>> start Text section

Advent of 2020, Day 27 – Connecting Azure Databricks with on premise environment

Series of Azure Databricks posts:

Yesterday we connected the Azure Machine Learning services and Azure Databricks workspace for tracking and monitoring experiments and models in Azure Machine Learning.

Today we will connect on premise development environment (R or Python) with resources in Azure Databricks. With other words, we will have running code on a client / on premise machine and pushing all the workload to the cloud.

1.Connecting with R-Studio and SparkR

Launch your Azure Databricks workspace from Azure portal. Once the Azure Databricks is launched, head to Clusters.

>> end Text section
>> start Material provided

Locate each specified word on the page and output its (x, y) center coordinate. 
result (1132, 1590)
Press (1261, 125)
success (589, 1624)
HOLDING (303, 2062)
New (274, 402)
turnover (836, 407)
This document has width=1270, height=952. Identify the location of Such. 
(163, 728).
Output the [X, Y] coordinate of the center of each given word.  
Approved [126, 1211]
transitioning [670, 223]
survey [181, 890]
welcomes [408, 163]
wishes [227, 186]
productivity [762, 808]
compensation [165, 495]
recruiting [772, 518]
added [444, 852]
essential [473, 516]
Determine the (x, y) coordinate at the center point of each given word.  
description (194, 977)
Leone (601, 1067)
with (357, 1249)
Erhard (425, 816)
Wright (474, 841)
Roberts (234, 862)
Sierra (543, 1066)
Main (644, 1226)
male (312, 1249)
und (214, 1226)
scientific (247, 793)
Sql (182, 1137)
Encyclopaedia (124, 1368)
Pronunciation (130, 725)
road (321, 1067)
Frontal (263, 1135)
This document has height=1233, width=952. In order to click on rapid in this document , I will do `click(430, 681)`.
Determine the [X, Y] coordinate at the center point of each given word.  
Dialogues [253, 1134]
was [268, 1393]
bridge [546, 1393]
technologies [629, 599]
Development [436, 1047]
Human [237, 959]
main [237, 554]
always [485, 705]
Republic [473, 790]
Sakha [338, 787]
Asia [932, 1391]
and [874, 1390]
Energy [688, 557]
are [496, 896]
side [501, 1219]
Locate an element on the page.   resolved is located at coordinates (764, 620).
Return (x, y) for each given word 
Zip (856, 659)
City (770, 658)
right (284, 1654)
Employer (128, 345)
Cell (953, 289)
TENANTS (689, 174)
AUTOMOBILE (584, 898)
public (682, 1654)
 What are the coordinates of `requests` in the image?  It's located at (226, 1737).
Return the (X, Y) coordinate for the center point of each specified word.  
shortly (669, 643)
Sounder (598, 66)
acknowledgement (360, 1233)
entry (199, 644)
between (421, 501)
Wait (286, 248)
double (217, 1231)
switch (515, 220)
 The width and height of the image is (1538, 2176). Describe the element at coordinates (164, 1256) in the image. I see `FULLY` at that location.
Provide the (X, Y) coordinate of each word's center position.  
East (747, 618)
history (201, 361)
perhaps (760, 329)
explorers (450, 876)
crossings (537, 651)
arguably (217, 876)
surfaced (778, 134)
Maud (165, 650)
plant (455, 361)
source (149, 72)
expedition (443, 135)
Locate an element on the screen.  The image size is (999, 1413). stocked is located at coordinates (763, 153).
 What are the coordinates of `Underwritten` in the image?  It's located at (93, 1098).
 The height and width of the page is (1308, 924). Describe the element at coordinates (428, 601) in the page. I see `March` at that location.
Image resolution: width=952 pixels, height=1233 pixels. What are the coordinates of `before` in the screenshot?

>> end Material provided

Given instruction A:
Answer these about the Azure Databricks post:
(i) With what did yesterday's post connect the Azure Databricks workspace?
(ii) Which two languages are named for the on premise development environment?
(iii) Once Azure Databricks is launched, where should you head?
Given instruction B:
Can you echo the Azure Databricks post, everything from "Yesterday we connected" down to "head to Clusters."?

Full solution A:
(i) The Azure Machine Learning services
(ii) R and Python
(iii) Clusters

Full solution B:
Yesterday we connected the Azure Machine Learning services and Azure Databricks workspace for tracking and monitoring experiments and models in Azure Machine Learning.

Today we will connect on premise development environment (R or Python) with resources in Azure Databricks. With other words, we will have running code on a client / on premise machine and pushing all the workload to the cloud.

1.Connecting with R-Studio and SparkR

Launch your Azure Databricks workspace from Azure portal. Once the Azure Databricks is launched, head to Clusters.